Pelajar SMA di Jawa Barat membuat aplikasi berbasis AI.(PJI)
Lebih dari 2.600 siswa dan guru dari 21 Sekolah Menengah Atas di Jawa Barat mencatat sejarah baru setelah berhasil memecahkan rekor dunia Guiness World Records untuk kategori Most Applications Made in an On-site Generative AI Event. Dalam kegiatan tersebut, para peserta berhasil menciptakan 10.821 aplikasi berbasis kecerdasan buatan (AI) secara langsung, menjadikannya kegiatan edukasi AI terbesar yang pernah diadakan di dunia. Program ini merupakan hasil kolaborasi antara Amazon, Prestasi Junior Indonesia, AIkademi Foundation, dan Yayasan Sagasitas Indonesia.

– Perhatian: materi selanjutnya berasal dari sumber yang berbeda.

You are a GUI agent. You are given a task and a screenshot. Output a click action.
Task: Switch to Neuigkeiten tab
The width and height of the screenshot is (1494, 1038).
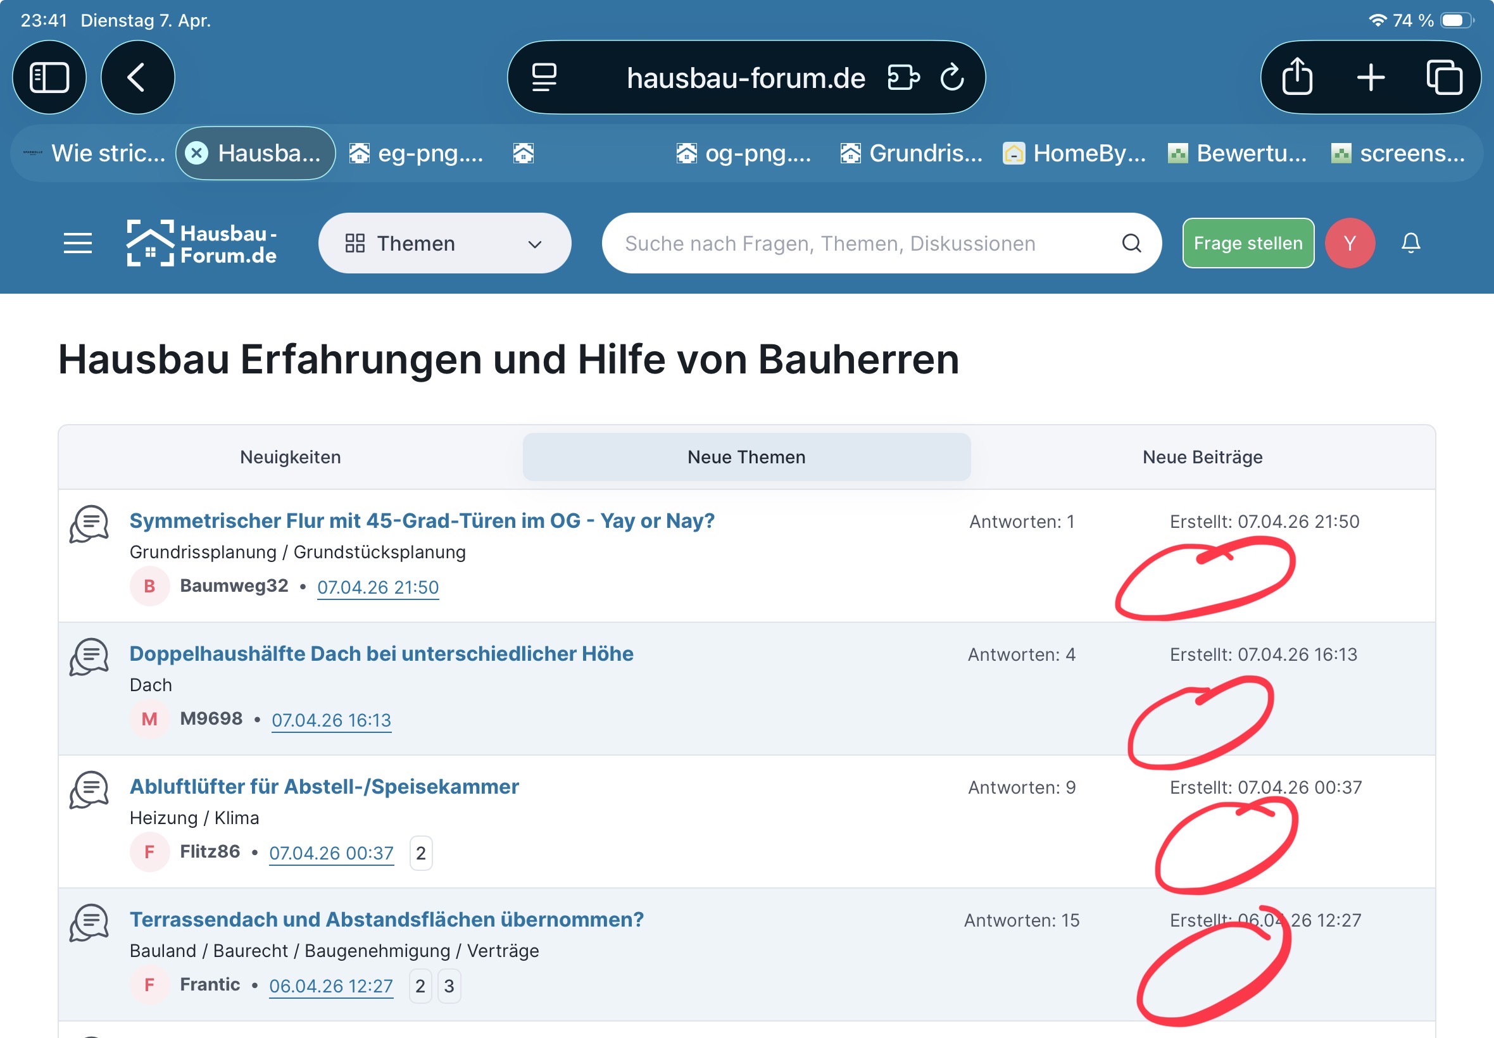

Melalui kegiatan ini, siswa dan guru tidak hanya belajar tentang teknologi Generative AI (Gen AI), tetapi juga berlatih menggunakannya untuk menciptakan solusi nyata di berbagai bidang, mulai dari asisten manajemen proyek, pemantau jejak karbon pribadi, hingga aplikasi pembelajaran interaktif. Proses pembuatan aplikasi dilakukan di sekolah-sekolah serta di Think Big Space SMKN 1 Karawang, tempat para siswa mempresentasikan ide dan konsep yang telah mereka rancang sebelumnya. Para guru berperan mendampingi dan mengarahkan peserta agar dapat menerapkan teknologi AI generatif secara etis, kreatif, dan bertanggung jawab.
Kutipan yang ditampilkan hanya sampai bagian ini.